Those lines of the material below that fall between its first line and the line with "Given: Click info", both included, are to be repeated exactly.

# # # #

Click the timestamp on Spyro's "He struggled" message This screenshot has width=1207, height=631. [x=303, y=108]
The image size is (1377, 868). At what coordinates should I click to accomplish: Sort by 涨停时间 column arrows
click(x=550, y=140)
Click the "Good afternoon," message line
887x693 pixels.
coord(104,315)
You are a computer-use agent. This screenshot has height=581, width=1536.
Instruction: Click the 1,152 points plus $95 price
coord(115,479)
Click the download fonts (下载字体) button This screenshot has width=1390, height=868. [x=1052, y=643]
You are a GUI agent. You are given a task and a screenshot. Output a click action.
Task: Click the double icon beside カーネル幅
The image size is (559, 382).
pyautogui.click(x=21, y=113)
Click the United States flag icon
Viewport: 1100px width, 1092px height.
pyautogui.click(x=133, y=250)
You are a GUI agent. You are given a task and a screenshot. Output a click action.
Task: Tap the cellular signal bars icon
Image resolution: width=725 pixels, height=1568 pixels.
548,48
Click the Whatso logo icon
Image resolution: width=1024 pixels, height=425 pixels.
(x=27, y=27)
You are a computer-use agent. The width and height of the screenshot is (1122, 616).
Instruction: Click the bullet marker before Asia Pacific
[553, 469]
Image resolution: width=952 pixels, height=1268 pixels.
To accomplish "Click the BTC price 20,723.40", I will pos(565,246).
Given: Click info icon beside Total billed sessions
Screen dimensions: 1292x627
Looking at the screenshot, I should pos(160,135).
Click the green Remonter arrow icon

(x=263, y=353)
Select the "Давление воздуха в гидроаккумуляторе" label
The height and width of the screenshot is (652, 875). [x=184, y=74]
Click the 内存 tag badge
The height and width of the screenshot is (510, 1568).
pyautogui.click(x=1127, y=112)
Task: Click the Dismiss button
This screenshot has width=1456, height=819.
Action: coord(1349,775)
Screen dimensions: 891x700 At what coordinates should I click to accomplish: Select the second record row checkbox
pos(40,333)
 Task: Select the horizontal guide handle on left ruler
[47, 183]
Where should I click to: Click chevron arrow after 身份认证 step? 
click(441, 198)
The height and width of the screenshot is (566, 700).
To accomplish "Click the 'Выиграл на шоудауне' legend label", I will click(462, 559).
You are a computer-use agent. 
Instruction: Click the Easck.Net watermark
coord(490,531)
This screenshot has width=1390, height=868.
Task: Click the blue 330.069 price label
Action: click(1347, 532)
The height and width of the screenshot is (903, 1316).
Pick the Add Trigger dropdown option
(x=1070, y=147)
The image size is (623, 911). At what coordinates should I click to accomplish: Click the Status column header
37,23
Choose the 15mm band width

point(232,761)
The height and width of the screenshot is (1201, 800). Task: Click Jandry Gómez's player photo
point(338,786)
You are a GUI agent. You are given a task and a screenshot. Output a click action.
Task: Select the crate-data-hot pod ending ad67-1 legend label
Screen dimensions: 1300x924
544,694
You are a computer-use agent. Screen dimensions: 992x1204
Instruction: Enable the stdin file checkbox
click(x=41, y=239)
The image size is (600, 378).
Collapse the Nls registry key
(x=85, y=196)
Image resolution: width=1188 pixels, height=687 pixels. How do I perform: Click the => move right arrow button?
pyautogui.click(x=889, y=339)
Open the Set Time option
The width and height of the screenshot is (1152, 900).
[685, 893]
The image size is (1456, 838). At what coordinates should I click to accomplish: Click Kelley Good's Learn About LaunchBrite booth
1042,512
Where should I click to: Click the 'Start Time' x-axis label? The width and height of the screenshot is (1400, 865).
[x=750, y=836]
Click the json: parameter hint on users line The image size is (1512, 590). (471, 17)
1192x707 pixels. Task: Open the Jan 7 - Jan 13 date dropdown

# # # #

• _Result of this exercise_:
Click the timestamp on Spyro's "He struggled" message This screenshot has width=1207, height=631. [x=303, y=108]
The image size is (1377, 868). At what coordinates should I click to accomplish: Sort by 涨停时间 column arrows
click(x=550, y=140)
Click the "Good afternoon," message line
887x693 pixels.
coord(104,315)
You are a computer-use agent. This screenshot has height=581, width=1536.
Instruction: Click the 1,152 points plus $95 price
coord(115,479)
Click the download fonts (下载字体) button This screenshot has width=1390, height=868. [x=1052, y=643]
You are a GUI agent. You are given a task and a screenshot. Output a click action.
Task: Click the double icon beside カーネル幅
The image size is (559, 382).
pyautogui.click(x=21, y=113)
Click the United States flag icon
Viewport: 1100px width, 1092px height.
pyautogui.click(x=133, y=250)
You are a GUI agent. You are given a task and a screenshot. Output a click action.
Task: Tap the cellular signal bars icon
Image resolution: width=725 pixels, height=1568 pixels.
548,48
Click the Whatso logo icon
Image resolution: width=1024 pixels, height=425 pixels.
(x=27, y=27)
You are a computer-use agent. The width and height of the screenshot is (1122, 616).
Instruction: Click the bullet marker before Asia Pacific
[553, 469]
Image resolution: width=952 pixels, height=1268 pixels.
To accomplish "Click the BTC price 20,723.40", I will pos(565,246).
Given: Click info icon beside Total billed sessions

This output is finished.